## What you have to do
From the listing below, copy out every line where the word "computer" appears.

## Provided data
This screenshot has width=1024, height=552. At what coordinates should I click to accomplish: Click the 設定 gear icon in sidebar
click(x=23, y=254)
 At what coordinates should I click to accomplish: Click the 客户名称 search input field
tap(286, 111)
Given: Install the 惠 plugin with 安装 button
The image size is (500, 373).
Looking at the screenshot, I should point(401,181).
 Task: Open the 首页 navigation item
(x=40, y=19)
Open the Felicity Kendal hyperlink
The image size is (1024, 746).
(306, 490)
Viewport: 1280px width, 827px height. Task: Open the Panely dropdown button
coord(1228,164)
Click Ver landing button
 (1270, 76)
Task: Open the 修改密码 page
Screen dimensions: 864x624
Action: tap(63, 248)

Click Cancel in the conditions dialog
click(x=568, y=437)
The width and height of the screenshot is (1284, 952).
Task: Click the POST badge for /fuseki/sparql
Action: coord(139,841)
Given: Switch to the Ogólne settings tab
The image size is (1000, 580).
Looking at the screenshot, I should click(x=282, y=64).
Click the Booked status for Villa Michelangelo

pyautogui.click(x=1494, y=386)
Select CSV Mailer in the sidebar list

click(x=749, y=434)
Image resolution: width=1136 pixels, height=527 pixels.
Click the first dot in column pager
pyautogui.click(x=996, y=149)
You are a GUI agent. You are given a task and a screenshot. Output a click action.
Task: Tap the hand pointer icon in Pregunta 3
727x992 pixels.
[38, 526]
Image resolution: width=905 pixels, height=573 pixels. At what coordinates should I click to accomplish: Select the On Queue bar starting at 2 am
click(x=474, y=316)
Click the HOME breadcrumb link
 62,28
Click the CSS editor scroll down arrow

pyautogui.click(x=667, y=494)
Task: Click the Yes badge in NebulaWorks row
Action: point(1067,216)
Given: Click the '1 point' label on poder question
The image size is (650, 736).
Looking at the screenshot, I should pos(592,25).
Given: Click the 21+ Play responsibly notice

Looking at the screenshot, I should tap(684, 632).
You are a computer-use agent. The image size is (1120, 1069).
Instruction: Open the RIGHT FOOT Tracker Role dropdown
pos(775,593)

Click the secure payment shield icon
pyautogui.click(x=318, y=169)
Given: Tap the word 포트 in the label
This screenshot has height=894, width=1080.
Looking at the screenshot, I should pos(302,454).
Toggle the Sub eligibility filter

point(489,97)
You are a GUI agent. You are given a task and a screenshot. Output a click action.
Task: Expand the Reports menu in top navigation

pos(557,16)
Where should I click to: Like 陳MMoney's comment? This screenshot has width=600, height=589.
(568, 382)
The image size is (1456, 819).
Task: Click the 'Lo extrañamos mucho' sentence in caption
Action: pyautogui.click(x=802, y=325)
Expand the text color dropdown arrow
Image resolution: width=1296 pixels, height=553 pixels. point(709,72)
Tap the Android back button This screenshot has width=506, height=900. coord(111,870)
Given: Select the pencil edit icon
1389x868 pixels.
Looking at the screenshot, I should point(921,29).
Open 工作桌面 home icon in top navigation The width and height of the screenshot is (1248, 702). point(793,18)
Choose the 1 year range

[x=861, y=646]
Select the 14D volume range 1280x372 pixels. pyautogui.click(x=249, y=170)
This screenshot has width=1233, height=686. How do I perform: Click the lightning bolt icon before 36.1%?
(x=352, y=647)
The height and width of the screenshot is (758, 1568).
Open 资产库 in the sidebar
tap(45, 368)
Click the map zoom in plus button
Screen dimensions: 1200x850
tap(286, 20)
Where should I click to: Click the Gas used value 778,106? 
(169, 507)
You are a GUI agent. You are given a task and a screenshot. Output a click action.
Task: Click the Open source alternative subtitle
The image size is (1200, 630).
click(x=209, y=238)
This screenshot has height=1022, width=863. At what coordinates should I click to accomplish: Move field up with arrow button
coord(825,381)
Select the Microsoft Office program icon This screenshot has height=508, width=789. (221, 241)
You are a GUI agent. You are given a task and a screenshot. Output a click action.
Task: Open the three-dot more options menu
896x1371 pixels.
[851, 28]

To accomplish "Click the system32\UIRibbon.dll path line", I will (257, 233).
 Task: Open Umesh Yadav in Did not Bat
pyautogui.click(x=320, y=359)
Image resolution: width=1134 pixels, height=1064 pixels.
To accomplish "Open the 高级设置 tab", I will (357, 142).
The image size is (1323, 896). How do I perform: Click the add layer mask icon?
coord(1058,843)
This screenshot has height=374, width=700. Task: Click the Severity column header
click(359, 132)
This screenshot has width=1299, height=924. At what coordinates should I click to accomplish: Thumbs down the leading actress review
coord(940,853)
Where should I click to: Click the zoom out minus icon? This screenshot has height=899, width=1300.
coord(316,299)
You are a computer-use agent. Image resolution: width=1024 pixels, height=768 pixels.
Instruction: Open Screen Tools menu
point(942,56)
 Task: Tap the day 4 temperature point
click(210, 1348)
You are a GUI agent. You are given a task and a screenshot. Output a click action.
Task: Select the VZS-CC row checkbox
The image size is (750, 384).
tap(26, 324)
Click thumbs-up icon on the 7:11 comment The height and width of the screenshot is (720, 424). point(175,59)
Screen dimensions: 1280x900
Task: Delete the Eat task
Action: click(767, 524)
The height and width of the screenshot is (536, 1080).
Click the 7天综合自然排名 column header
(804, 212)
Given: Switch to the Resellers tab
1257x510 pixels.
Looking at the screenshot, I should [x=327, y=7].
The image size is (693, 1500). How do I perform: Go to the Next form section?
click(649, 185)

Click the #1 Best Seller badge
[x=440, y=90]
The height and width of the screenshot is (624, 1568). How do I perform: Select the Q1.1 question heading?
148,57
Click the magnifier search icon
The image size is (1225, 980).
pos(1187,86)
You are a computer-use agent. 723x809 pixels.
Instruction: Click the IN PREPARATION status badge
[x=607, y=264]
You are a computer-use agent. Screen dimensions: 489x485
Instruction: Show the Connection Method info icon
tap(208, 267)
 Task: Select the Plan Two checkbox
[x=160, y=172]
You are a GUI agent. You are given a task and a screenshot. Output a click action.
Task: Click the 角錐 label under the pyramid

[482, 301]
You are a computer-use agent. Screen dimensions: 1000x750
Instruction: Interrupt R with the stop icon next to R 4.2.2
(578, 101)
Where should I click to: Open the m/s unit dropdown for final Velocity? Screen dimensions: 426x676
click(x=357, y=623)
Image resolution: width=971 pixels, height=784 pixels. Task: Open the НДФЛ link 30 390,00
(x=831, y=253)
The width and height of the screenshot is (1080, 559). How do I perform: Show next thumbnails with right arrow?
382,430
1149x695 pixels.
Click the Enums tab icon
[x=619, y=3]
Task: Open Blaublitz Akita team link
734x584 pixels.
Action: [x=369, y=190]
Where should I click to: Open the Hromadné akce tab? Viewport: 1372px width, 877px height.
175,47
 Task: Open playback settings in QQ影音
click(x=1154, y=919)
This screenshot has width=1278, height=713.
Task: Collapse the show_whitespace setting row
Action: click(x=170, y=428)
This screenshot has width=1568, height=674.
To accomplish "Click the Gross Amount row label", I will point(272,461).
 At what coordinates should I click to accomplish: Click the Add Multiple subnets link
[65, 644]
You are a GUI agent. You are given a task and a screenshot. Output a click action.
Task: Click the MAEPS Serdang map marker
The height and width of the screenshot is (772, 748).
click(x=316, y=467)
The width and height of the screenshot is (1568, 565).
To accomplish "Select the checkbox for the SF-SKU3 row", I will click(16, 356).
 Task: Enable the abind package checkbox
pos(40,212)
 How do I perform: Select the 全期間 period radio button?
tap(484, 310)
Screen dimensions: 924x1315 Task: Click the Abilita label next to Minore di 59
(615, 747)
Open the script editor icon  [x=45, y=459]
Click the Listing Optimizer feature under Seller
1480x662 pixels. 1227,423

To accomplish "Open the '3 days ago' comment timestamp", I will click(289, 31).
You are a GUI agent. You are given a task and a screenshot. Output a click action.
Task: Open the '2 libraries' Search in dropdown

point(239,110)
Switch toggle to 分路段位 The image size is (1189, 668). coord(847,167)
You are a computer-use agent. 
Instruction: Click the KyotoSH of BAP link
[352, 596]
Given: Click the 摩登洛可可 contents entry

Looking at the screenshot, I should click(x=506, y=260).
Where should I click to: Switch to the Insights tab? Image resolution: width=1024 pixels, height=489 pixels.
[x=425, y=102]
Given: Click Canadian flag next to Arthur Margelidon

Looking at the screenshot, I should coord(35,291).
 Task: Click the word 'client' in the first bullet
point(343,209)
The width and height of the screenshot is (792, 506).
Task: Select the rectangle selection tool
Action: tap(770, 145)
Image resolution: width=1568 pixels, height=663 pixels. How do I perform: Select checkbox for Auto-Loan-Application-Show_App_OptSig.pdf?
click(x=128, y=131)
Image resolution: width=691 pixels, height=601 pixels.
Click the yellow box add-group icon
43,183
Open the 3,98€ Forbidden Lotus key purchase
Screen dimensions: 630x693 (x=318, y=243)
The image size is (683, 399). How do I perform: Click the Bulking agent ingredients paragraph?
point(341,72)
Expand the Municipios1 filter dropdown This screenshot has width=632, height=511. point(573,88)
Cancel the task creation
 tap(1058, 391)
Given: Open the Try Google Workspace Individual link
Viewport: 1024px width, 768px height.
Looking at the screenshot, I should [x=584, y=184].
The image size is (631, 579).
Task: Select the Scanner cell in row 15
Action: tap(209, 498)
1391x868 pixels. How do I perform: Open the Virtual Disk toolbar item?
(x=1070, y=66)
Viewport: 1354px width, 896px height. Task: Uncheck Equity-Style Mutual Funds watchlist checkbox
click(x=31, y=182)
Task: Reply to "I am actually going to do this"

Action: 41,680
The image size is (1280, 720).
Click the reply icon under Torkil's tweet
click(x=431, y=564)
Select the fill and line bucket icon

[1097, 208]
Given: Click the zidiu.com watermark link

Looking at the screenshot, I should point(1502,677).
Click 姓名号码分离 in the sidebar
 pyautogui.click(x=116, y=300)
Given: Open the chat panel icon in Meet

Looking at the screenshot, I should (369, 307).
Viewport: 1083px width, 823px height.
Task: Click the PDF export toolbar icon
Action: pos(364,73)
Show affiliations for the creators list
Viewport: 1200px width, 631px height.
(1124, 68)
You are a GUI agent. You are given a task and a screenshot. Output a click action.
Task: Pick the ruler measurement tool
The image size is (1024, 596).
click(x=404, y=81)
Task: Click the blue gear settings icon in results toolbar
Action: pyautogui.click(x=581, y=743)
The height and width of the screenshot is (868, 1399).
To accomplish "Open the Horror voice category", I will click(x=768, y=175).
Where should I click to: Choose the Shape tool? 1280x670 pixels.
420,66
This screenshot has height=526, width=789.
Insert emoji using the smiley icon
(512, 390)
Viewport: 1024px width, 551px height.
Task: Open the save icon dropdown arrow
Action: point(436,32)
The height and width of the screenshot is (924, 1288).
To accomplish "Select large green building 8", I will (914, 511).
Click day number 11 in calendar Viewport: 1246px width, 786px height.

## Exercise output
You are a computer-use agent. The image size is (1120, 1069).
You are a computer-use agent. Image resolution: width=1024 pixels, height=768 pixels.
You are a computer-use agent. 723x809 pixels.
You are a computer-use agent. Screen dimensions: 489x485
You are a computer-use agent. Screen dimensions: 1000x750
You are a computer-use agent. 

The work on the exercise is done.